Plato and fellow Seat Sport UK driver Darren Turner aren't too keen on the robotic car, but Scott Dennis says that they'd better get used to it. The advanced electronic system uses computers to replicate driver inputs while controlled from the comfort of the pits by Dennis. Dubbed the Telematics Remote-Information Control Kit, it is sure to surprise more than a few other drivers when it debuts April 1 at the season-opening race at Brands Hatch. The other teams would be foolish not to hop on board and try the TRICK system themselves.

Full release after the jump.

[Source: SEAT Sport UK]
Related GalleryDriverless SEAT Leon touring car
Strictly embargoed until: 1st April 2007

SEAT UK TRIALS THE WORLD'S FIRST DRIVERLESS TOURING CAR

SEAT Sport UK is pioneering breathtaking new technology that could soon deliver the ultimate in 21st Century motor racing – the driverless touring car. Cutting-edge developments in electronics, virtual reality and on-board computers have enabled the SEAT team to create probably the most advanced remote control car in the world.

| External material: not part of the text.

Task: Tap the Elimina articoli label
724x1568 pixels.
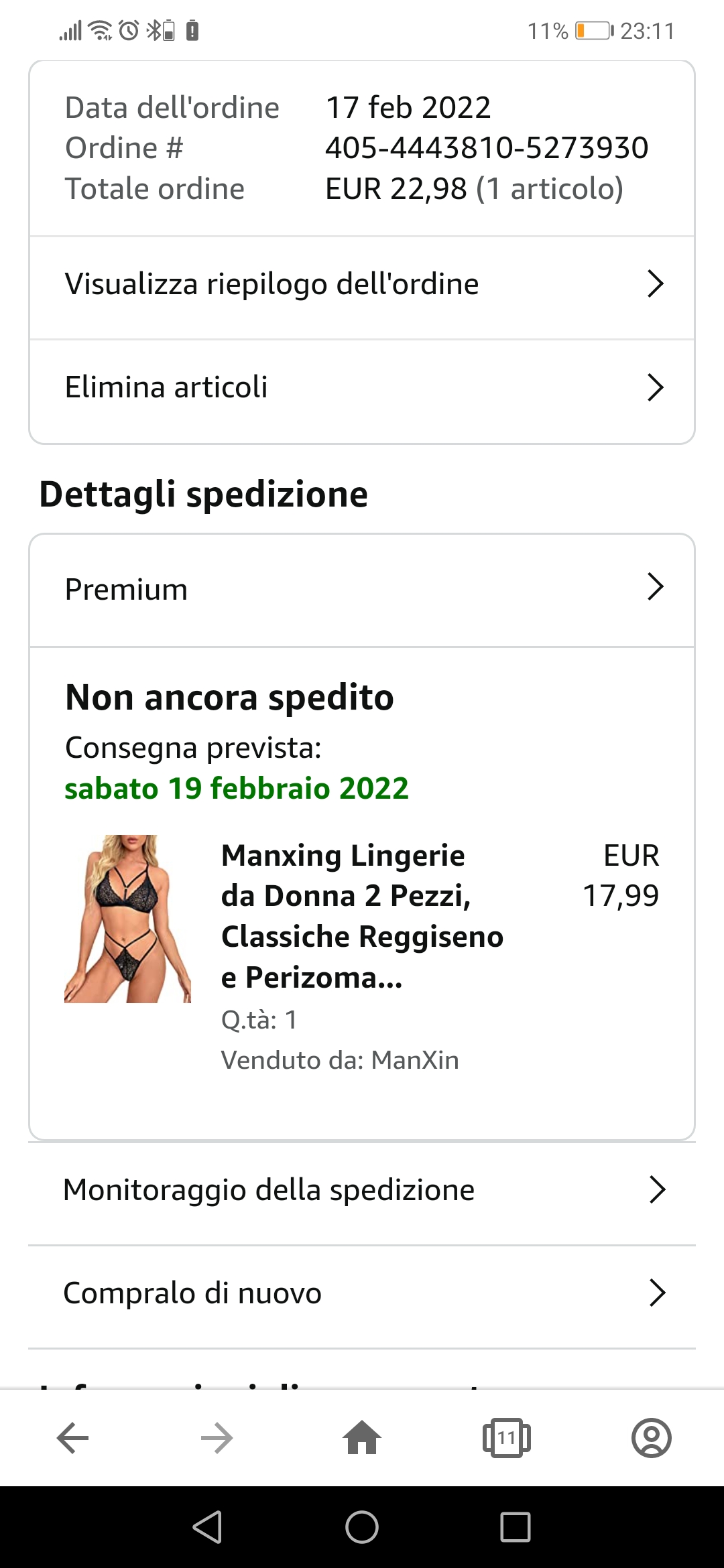Action: click(x=166, y=387)
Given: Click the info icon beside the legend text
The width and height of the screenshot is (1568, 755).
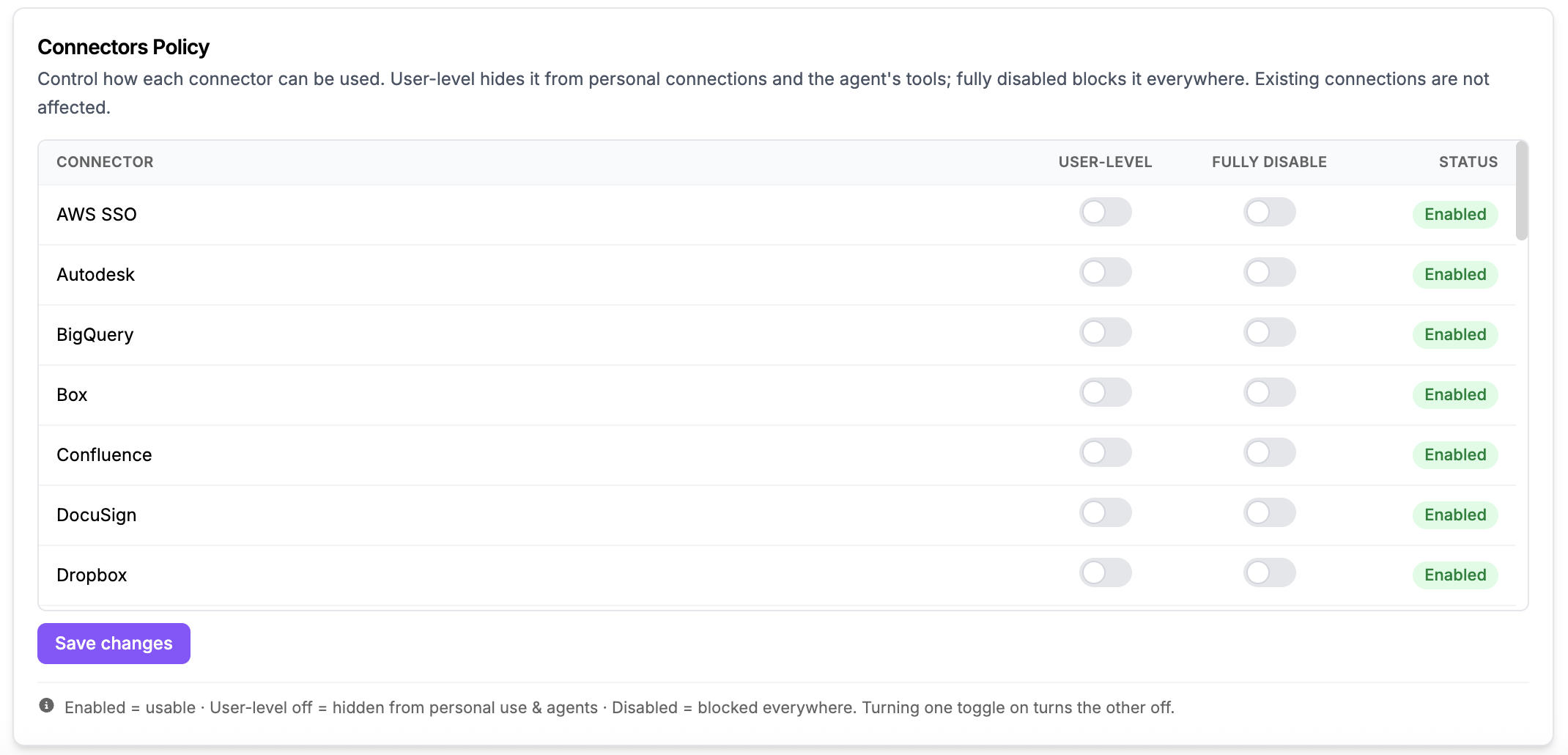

The unique Leon Touring Car could potentially join the two other SEAT Sport track cars – operated in more traditional fashion by humans Jason Plato and Darren Turner – in the 2007 Dunlop MSA British Touring Car Championship. Using a system developed in the UK by SEAT, called Telematics Remote-Information Control Kit, this car opens up all sorts of possibilities on the race circuit.

Controlled with the help of numerous on-board cameras, microphones and a plethora of computer data, the 'Virtual Leon' could give real drivers a stiff challenge. Indeed, at its first outing in a recent test at Rockingham, the sophisticated Leon put in a lap time marginally quicker than both Plato's and Turner's.

Of course, no piece of advanced technology can exist without the considerable skills and dedication of a top development team. And key to the whole project is SEAT UK Motorsport Manager Scott Dennis, who controls the car from the comfort of the pit-garage.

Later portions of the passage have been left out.